Bourn—who is still unsigned—hit .274/.348/.391 with nine home runs, 57 RBI, 10 triples, 42 steals and 96 runs scored. He was also the best outfielder in the majors in terms of UZR last season with a mark of 22.4.

Their replacements were not as productive in 2012.

B.J. Upton, with the Tampa Bay Rays, hit .246/.298/.454 with 28 home runs, 78 RBI, 29 doubles, 31 steals and 169 strikeouts in 573 at-bats.

Justin Upton posted a line of .280/.355/.430 with 17 home runs, 67 RBI, 24 doubles, 18 steals and 121 strikeouts in 554 at-bats.

Upon a closer look at the numbers, it's obvious that the Braves increased their power potential and run production. But, at the same time, they lost two prototypical leadoff men and gained two guys with the tendency to strike out.

Prado was one of the majors' most consistent players since his breakout campaign in 2009, and now his versatility and ability to get on base will be taken advantage of by manager Kirk Gibson of the Diamondbacks.

The Upton brothers are both notorious for their lack of consistency over the course of their respective careers, and it will be interesting to see which Uptons show up in 2013 and beyond.

When you really think about it, it's hard not to ask yourself whether or not the Braves actually improved at all after the two acquisitions.

The Nationals, on the other hand, did make improvements this offseason.

Denard Span will give them the leadoff man they've so desperately craved.
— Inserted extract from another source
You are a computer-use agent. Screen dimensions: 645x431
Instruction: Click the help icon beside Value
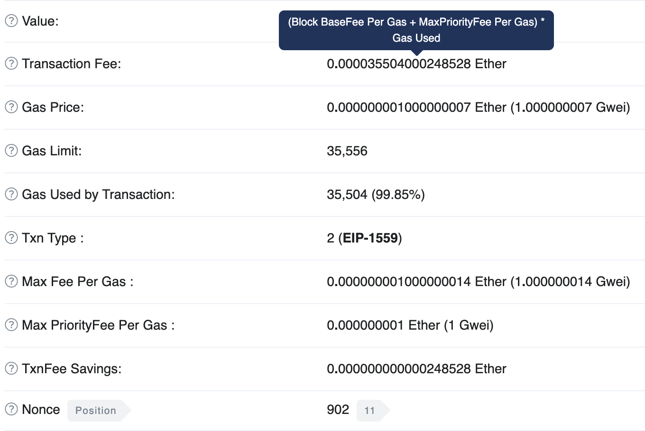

His presence in the outfield will also help to give Bryce Harper and Jayson Werth much less responsibilities on defense.

Dan Haren was brought aboard to better the rotation, and Rafael Soriano was signed to give the team a bonafide closer for the ninth inning.

These two moves make the Nationals' pitching ridiculously deep.

It's also worth noting that the Nationals have improved in other areas without making moves at all. They'll reap the benefits of a healthy Werth next season, and they'll likely receive even better numbers from Harper than what he put up in his rookie season.

Stephen Strasburg will finally be without limits in 2013, and it could finally be the time that we see him dominate in a full season.

The Nationals simply have the firepower—both in the lineup and in the pitching staff—to be the force of the National League.

The acquisitions of the Upton brothers made headlines for the Braves this offseason. Both players are extremely talented, but it's worth questioning whether or not they are actually improvements over the former players.

There is immense potential for the Uptons to prove me wrong next season but, for now, the National League runs through Washington.

General manager Mike Rizzo has put together a team of certainty, and I'll take consistency over question marks every day of the week.